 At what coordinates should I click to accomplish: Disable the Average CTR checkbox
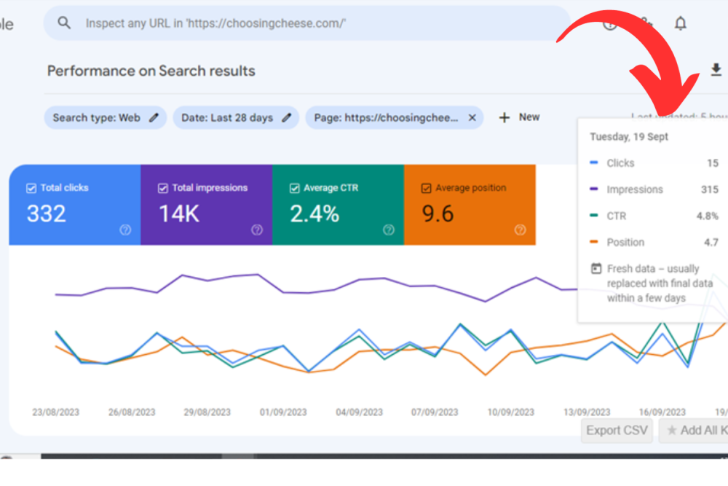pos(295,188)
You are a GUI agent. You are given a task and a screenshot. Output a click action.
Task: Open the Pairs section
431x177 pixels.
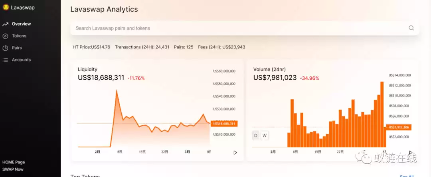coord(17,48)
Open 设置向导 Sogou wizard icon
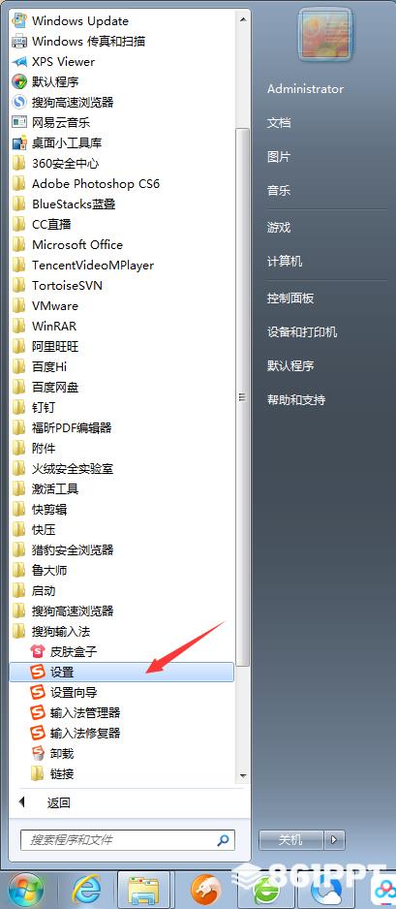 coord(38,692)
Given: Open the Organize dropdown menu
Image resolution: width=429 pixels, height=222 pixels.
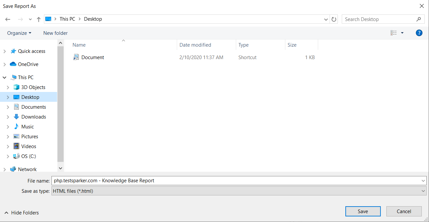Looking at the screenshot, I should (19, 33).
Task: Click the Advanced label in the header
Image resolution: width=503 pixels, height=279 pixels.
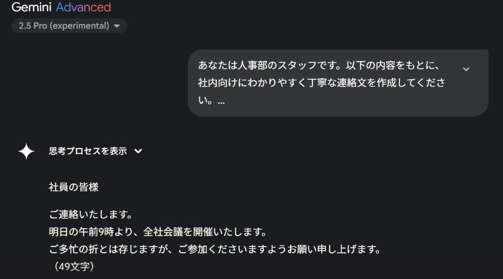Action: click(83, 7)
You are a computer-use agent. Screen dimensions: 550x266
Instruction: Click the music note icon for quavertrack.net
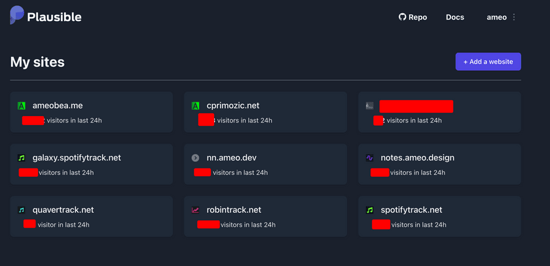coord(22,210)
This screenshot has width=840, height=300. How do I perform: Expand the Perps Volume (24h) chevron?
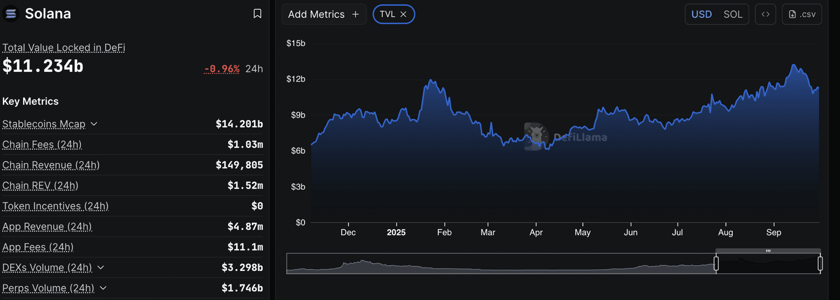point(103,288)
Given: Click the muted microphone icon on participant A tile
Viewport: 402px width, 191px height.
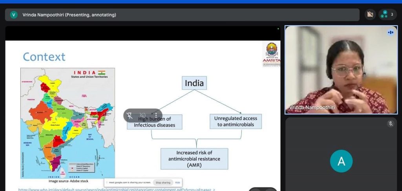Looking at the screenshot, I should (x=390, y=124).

+ + + + + + +

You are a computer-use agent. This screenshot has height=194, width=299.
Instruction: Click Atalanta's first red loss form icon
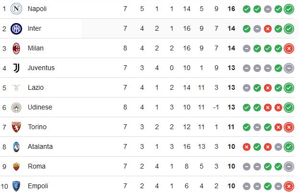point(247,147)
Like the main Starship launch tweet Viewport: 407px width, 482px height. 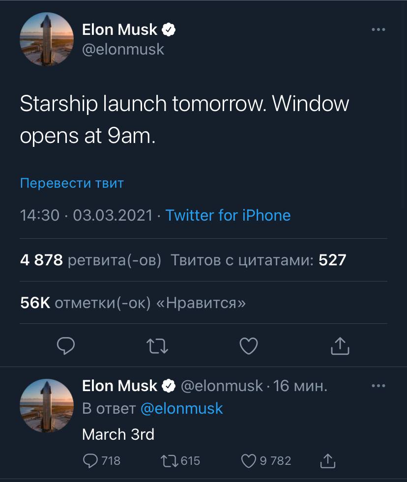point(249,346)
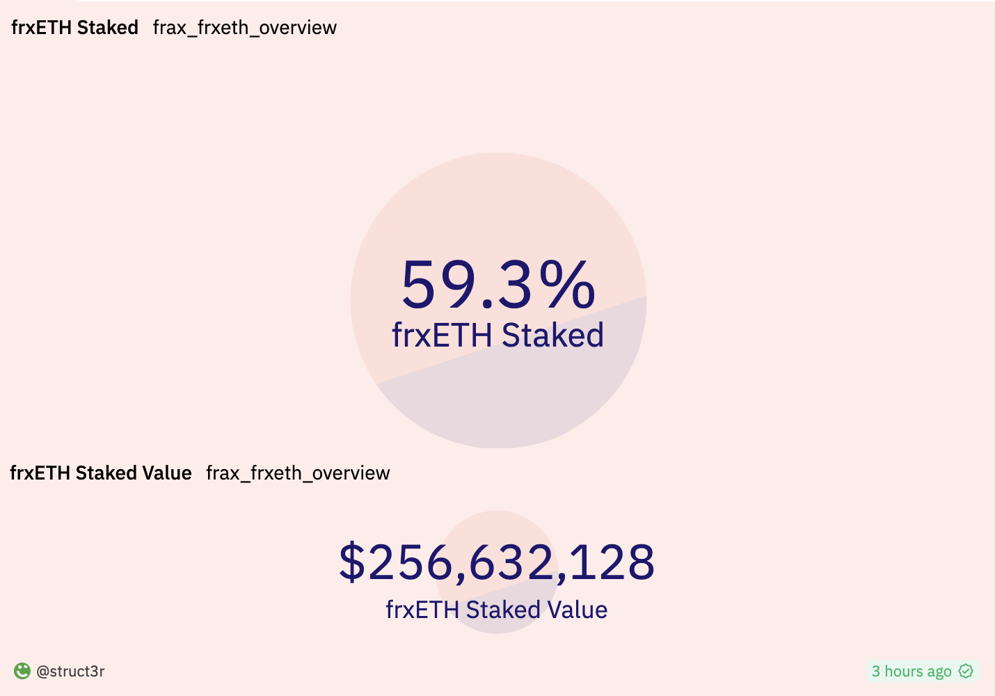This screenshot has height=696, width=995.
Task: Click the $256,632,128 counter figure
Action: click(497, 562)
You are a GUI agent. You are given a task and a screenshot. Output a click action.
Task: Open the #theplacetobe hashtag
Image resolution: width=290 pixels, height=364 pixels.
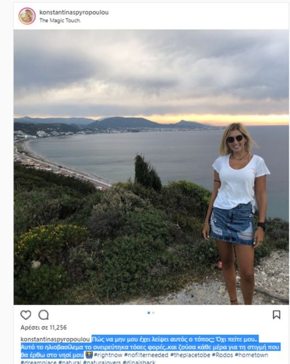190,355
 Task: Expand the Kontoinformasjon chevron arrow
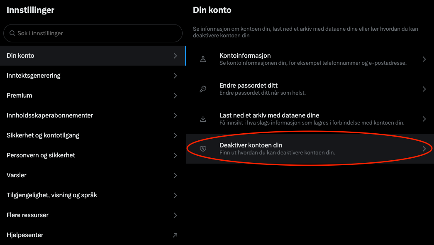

+ + + + + + +

◆ Exercise goal: Pick out every line above that contains the word "computer" and copy it.

◆ Task response:
You are a computer-use agent. Screen dimensions: 550x266
You are a computer-use agent. This screenshot has height=194, width=299.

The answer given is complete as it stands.